* Exercise details
A verbatim transcription of the listing below is required, without its pictures.

* Data extract

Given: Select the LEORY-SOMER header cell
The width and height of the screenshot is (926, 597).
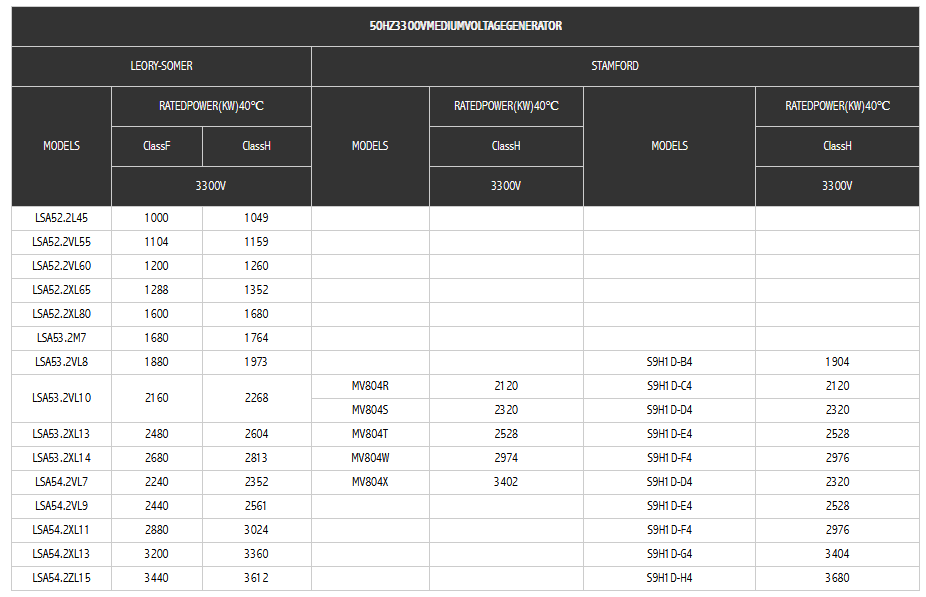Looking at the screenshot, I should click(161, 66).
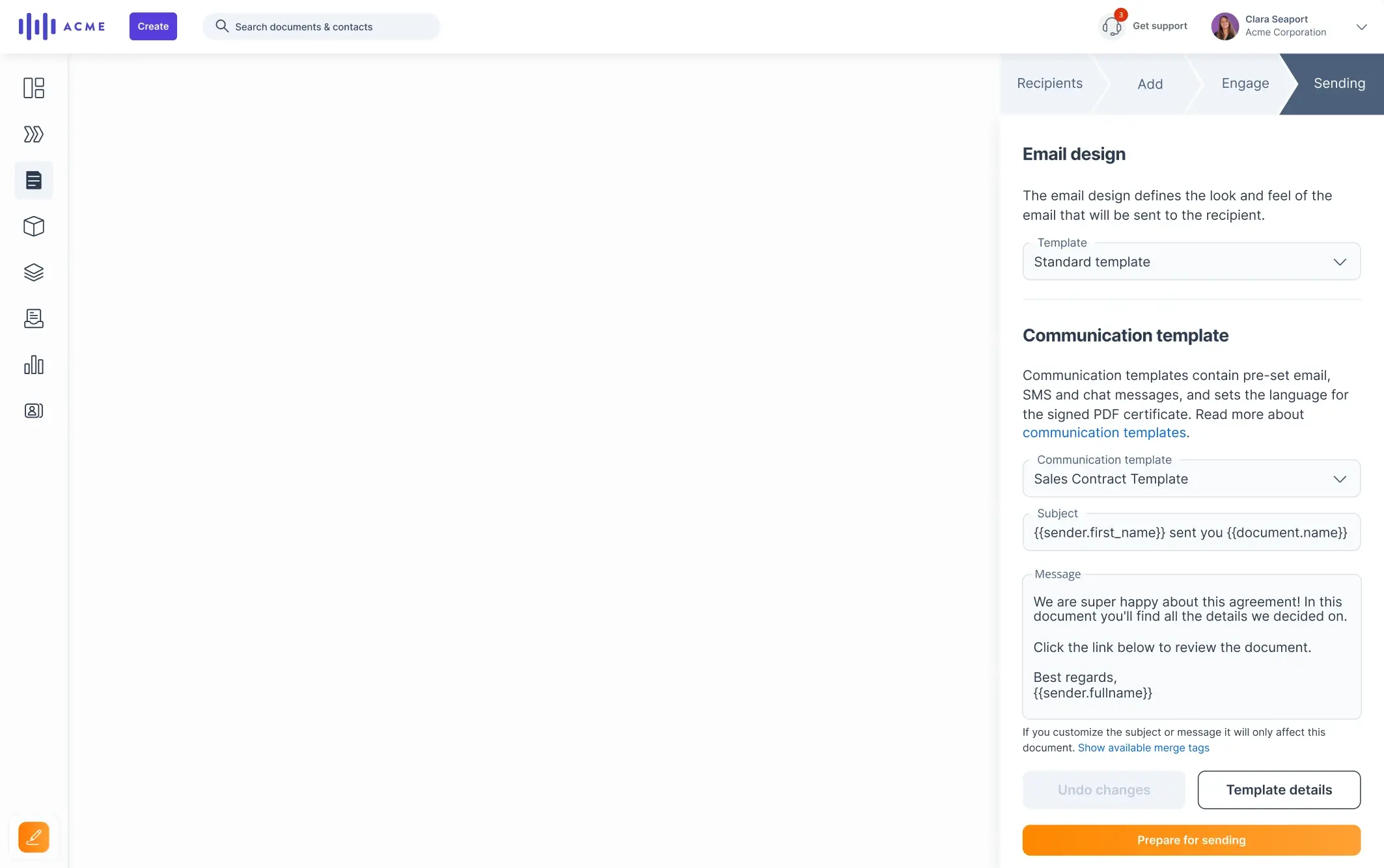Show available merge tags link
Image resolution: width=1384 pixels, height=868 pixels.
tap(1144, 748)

* Result
Given: Select the LEORY-SOMER header cell
The width and height of the screenshot is (926, 597).
Looking at the screenshot, I should click(161, 66).
Show available merge tags link
Image resolution: width=1384 pixels, height=868 pixels.
tap(1144, 748)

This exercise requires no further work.